In South Africa, CCHR International President Jan Eastgate found psychiatric camps, relics of the apartheid government and psychiatric enslavement.
CHR in the United States receives scores of complaints every week from patients who have been falsely imprisoned in institutions, assaulted or abused by psychiatrists.
Many of these victims have subsequently filed complaints with appropriate criminal and justice authorities. This has led to psychiatrists facing criminal charges and going to jail for their crimes. Those who got off with less than a prison term have had their medical licenses suspended or revoked.
Avalanches of complaints implicating a particular hospital chain have resulted in the investigation and closure of entire psychiatric facilities. Criminal investigations involving 400 psychiatrists and mental health workers are currently under way by CCHR in nearly every state in the United States.
In recent months, CCHR has assisted law enforcement officials to bring criminal actions against four psychiatrists and other mental health practitioners.
Peter Alexis, former administrator of Psychiatric Institutes of America in Fort Worth, Texas, was sentenced to five years probation for participation in a nationwide conspiracy involving the private psychiatric hospital chain. Alexis admitted to paying out more than $20 million in bribes to over 50 referring physicians and other health care professionals. He pleaded guilty to charges of conspiracy.
Alexis blew the whistle on colleagues also guilty of these criminal acts. Alexis attorney told the Dallas Morning News that many more indictments will follow from the psychiatric fraud in these institutions.
A Colorado psychotherapist, Marjorie Gillespie, on probation for a 1993 conviction for Medicaid fraud, landed back in court this year for failing to pay back the defrauded money. The courts ordered that if she continues to fail to pay the criminal debt, she faces up to two years in jail.
Colorado psychologist Joseph Rantuccio in February was jailed for 30 days and sentenced to 10 years probation for sexual abuse of a patient. Rantuccio has lost his license for at least the next decade.

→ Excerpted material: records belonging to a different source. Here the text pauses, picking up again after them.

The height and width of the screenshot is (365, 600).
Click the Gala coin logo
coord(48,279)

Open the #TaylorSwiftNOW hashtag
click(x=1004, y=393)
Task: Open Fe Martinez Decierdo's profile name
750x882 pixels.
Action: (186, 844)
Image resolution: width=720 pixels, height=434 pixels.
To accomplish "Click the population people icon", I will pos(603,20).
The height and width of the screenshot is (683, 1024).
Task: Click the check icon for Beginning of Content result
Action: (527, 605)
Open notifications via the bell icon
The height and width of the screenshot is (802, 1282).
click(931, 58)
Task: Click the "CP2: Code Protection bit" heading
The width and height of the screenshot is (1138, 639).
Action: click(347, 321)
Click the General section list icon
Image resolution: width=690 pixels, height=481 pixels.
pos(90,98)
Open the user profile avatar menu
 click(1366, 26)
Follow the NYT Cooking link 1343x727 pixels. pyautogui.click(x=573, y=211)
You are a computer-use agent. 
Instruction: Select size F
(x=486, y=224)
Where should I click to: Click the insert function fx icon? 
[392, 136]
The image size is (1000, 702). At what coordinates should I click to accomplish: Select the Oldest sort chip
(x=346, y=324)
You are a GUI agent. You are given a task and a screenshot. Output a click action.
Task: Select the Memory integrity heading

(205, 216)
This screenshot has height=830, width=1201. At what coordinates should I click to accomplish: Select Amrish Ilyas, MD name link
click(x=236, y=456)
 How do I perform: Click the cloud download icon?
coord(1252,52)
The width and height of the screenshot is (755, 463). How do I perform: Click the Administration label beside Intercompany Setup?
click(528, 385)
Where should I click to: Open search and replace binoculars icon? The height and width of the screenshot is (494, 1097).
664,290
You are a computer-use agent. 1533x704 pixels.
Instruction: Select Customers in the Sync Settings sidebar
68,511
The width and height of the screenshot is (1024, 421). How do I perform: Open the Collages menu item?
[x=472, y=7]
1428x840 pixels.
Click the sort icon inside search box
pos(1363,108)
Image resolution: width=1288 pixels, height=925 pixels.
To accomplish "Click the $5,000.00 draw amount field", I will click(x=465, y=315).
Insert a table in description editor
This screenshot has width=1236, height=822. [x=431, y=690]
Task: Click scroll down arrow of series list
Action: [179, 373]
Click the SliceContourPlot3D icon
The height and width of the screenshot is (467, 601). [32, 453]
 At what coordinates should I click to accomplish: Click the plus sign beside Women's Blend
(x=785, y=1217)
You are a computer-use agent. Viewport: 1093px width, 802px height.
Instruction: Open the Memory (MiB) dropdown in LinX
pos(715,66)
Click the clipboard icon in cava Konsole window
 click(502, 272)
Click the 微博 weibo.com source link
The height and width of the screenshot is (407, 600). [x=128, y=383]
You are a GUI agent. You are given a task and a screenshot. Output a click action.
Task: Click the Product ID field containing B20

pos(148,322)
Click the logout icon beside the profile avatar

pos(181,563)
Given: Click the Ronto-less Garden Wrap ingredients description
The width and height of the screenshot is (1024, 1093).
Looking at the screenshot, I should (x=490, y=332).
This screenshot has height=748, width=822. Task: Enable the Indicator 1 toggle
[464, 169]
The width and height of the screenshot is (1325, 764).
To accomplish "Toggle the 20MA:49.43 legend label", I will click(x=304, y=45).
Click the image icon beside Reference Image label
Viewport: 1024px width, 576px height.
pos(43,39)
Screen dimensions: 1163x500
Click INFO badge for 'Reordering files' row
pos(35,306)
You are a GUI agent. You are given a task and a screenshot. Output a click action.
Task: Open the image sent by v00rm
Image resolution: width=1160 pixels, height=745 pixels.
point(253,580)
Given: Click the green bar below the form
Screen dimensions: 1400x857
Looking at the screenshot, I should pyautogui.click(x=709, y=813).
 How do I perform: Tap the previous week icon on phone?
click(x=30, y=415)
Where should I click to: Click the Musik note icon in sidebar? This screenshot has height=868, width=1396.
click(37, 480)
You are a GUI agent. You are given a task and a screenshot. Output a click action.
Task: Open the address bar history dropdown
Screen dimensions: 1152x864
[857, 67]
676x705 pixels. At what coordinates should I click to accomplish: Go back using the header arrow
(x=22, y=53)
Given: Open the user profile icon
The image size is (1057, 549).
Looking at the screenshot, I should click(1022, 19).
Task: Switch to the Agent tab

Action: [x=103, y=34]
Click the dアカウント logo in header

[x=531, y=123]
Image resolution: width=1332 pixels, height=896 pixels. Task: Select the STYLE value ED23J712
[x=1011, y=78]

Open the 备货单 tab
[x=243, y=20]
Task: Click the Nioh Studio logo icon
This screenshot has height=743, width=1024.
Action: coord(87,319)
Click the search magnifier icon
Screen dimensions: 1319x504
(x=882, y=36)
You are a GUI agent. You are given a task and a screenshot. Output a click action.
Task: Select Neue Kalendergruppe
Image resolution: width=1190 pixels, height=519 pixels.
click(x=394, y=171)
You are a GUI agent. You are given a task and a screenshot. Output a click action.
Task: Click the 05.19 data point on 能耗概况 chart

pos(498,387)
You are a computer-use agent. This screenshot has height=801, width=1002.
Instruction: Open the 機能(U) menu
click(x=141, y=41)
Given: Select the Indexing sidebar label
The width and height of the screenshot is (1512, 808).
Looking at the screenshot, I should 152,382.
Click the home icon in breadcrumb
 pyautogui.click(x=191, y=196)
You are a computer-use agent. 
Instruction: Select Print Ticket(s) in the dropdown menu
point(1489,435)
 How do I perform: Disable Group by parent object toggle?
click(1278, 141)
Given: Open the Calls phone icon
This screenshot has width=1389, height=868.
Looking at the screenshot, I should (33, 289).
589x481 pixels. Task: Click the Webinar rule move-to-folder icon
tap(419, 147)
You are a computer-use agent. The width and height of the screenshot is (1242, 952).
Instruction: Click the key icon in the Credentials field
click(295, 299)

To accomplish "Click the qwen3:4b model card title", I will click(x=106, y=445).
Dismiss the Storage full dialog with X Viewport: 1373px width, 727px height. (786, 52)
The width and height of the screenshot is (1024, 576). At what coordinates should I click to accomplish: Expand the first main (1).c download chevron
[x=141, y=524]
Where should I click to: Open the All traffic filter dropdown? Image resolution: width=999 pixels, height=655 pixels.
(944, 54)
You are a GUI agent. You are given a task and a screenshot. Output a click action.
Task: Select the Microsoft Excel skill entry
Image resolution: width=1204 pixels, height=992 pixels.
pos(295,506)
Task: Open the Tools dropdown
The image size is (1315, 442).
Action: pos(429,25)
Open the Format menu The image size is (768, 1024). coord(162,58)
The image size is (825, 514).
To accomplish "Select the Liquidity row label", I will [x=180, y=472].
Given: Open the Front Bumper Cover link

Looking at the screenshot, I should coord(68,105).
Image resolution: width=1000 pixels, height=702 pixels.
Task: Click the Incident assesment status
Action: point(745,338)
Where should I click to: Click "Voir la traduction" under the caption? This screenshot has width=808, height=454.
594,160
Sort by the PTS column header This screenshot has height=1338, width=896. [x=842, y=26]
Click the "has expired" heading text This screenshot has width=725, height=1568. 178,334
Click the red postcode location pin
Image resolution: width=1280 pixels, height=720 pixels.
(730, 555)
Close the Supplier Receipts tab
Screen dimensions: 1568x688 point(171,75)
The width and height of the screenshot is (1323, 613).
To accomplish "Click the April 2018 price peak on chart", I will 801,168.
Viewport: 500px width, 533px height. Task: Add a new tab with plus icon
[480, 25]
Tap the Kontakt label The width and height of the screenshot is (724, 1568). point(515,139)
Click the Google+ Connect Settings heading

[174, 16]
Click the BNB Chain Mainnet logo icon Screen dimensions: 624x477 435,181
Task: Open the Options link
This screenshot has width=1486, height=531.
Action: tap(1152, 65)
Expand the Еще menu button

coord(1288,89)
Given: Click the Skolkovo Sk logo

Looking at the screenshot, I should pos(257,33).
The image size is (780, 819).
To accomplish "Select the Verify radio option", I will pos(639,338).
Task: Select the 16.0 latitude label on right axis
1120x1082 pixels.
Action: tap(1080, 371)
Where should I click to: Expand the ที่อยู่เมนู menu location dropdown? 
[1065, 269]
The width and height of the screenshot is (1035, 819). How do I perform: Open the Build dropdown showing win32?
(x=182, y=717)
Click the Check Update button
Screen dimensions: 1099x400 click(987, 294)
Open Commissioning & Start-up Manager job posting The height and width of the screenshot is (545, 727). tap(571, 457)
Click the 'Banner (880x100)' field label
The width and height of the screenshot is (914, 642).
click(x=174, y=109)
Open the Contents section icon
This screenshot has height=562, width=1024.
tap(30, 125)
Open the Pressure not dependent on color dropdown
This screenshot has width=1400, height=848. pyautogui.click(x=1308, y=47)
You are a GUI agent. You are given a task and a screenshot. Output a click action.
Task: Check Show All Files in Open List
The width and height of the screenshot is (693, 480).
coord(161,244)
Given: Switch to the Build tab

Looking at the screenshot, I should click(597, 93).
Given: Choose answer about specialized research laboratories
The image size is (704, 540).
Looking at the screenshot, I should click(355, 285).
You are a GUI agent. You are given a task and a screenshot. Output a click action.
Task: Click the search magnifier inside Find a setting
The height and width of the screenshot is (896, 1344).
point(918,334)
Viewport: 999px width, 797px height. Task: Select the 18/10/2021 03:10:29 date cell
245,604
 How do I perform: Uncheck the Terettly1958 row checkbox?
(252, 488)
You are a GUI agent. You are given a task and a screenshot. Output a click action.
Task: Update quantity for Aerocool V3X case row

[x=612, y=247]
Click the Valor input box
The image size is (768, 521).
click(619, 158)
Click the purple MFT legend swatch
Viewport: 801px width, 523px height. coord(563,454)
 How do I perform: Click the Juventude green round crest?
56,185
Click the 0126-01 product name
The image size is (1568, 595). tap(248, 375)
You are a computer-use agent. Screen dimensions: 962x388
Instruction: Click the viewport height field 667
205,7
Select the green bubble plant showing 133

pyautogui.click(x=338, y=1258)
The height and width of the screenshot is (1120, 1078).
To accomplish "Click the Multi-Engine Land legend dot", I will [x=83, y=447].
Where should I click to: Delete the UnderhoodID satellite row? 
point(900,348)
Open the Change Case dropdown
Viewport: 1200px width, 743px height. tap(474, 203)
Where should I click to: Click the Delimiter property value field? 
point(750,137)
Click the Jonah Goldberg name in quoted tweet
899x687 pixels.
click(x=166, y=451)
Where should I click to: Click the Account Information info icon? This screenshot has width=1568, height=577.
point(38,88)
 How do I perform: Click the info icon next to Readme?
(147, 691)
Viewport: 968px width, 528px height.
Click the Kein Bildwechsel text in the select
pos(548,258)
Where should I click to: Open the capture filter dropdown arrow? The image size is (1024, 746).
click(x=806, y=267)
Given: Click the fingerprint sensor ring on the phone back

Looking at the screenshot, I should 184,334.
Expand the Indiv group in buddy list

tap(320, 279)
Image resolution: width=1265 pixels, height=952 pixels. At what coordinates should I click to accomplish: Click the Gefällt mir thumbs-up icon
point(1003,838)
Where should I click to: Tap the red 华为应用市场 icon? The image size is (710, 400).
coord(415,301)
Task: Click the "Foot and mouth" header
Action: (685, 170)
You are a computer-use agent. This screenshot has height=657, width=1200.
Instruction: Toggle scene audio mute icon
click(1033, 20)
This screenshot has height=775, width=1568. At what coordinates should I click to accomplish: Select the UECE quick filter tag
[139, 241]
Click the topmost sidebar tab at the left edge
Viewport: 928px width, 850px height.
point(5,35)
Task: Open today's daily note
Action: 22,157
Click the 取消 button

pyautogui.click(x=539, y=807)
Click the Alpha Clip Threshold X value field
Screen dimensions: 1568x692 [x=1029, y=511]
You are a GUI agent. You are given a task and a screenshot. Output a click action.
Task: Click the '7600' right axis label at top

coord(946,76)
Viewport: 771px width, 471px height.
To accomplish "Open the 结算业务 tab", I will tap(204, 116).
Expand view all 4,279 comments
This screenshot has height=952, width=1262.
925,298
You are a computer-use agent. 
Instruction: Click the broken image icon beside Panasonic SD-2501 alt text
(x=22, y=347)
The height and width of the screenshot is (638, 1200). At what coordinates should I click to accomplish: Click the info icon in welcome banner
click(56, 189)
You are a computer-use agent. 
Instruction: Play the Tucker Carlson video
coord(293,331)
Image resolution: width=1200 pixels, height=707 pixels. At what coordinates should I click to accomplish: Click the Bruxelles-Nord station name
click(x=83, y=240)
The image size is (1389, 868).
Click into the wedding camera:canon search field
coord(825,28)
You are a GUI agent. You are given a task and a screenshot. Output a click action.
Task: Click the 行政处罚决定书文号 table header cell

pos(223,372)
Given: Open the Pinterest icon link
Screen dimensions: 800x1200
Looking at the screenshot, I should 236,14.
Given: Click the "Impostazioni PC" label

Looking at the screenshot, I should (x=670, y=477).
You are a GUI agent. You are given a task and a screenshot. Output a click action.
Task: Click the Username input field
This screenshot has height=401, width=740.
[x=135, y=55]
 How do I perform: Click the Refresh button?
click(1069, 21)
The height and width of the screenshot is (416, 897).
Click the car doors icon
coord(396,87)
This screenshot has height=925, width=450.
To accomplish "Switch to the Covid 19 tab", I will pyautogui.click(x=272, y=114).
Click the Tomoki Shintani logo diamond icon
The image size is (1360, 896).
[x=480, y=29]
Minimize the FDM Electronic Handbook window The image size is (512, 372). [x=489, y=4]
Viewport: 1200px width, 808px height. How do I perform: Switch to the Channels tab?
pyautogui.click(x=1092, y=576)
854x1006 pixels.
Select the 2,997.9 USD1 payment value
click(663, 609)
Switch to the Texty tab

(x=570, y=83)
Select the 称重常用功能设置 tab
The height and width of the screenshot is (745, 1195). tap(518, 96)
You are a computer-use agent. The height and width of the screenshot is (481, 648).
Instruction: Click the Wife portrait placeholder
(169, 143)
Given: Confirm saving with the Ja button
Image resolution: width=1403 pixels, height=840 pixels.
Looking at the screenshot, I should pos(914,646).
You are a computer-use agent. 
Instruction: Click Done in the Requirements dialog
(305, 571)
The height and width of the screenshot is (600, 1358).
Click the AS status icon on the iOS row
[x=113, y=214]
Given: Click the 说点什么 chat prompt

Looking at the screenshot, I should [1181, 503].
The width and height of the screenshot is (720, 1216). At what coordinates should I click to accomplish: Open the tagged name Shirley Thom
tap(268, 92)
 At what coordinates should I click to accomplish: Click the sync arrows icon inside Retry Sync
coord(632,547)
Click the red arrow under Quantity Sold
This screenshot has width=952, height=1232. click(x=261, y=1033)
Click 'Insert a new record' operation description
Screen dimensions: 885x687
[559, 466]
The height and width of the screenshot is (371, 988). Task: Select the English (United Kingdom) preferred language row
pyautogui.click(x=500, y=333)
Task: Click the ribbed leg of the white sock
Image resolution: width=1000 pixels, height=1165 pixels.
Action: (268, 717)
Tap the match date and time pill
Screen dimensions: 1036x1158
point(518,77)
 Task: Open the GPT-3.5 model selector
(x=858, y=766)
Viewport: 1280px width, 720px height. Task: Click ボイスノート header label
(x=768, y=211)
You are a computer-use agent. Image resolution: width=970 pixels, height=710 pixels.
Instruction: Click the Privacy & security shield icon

California psychiatrist Barry Smolev was sentenced in March to six months in a halfway house and five years probation for his part in a scheme to defraud patients who thought they were taking part in a weight-loss program only to find themselves locked up in a psychiatric hospital.
During the past five years, CCHR has assisted criminal and justice agencies in the United States to charge and prosecute 110 psychiatrists and other mental health practitioners.
In the same period, the licenses of more than 300 psychiatrists and practitioners have been revoked because of criminal activities. Mark Ferguson, a California psychologist, had his license permanently revoked this year for sexually abusing a patient.
The Massachusetts Medical Licensing Board refused to renew the license of psychiatrist Gilles Desmarais because of an incident that occurred 20 years ago. Records show that he had sexually abused a patient, and when his wife learned of his actions, she committed suicide.
Desmarais moved his patient into his house the same night of his wifes suicide. He married her a short while later, but the marriage ended six months after that when his new wife attempted to take her own life. The licensing board labeled Desmarais conduct unconscionable.